_Quoted passage_.
** begin **

This is the strategy employed by Sheriff Jerry Larpenter of Terrebonne Parish.

https://www.washingtonpost.com/news/volokh-conspiracy/wp/2016/08/30/louisiana-sheriff-jerry-larpenter-illegally-uses-criminal-libel-law-to-unmask-a-critic/?utm_term=.e2a1770cf5a0

When a local blogger posted critical stories about him and his political cronies, the good sheriff of Terror-Bonne got a friendly judge (who must’ve received his law degree from eBay) to sign off on a search warrant whereby Larpenter could conduct a raid on the blogger’s home.

All the offending blogger, who obviously was a dangerous criminal on a par with John Dillinger, Willie Sutton, and Bonnie and Clyde, had done was illustrate how the family tree of Terror-Bonne elected officials has no branches—that it’s all just one main trunk, sucking the life out of everything around it.

** end **

_Task to complete_. Please write out the passage about Sheriff Jerry Larpenter in full, word for word. The rows after this are separate material with no connection to the passage about Sheriff Jerry Larpenter.

_Text and element pointing records_.
** begin **

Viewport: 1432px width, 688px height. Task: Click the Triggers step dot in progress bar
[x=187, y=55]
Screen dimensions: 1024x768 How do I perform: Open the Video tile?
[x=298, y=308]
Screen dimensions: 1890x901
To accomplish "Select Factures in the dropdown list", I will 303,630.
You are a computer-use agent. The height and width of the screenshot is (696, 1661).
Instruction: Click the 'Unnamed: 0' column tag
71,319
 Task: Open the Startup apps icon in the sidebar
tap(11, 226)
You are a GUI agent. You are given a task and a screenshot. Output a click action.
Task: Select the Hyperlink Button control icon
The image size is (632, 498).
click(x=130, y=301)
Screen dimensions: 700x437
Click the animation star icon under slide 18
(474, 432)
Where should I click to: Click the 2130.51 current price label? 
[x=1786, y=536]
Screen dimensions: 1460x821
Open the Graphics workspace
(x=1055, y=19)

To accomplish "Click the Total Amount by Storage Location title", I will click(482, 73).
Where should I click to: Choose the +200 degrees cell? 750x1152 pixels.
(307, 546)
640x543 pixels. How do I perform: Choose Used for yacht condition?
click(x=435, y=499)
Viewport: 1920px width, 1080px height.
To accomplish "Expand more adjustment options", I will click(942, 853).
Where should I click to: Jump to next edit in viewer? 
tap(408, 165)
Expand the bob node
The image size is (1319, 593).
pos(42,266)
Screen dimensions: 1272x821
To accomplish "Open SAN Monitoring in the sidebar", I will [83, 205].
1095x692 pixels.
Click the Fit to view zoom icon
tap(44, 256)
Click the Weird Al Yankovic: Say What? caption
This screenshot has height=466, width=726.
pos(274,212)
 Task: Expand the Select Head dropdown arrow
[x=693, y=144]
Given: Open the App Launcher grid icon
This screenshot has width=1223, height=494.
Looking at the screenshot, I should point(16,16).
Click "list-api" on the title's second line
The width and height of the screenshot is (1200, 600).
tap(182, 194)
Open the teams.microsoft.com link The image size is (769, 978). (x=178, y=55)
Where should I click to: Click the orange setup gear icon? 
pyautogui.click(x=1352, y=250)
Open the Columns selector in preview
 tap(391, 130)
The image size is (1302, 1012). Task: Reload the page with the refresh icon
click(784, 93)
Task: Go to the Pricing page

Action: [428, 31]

** end **

_Task response_.
This is the strategy employed by Sheriff Jerry Larpenter of Terrebonne Parish.

https://www.washingtonpost.com/news/volokh-conspiracy/wp/2016/08/30/louisiana-sheriff-jerry-larpenter-illegally-uses-criminal-libel-law-to-unmask-a-critic/?utm_term=.e2a1770cf5a0

When a local blogger posted critical stories about him and his political cronies, the good sheriff of Terror-Bonne got a friendly judge (who must’ve received his law degree from eBay) to sign off on a search warrant whereby Larpenter could conduct a raid on the blogger’s home.

All the offending blogger, who obviously was a dangerous criminal on a par with John Dillinger, Willie Sutton, and Bonnie and Clyde, had done was illustrate how the family tree of Terror-Bonne elected officials has no branches—that it’s all just one main trunk, sucking the life out of everything around it.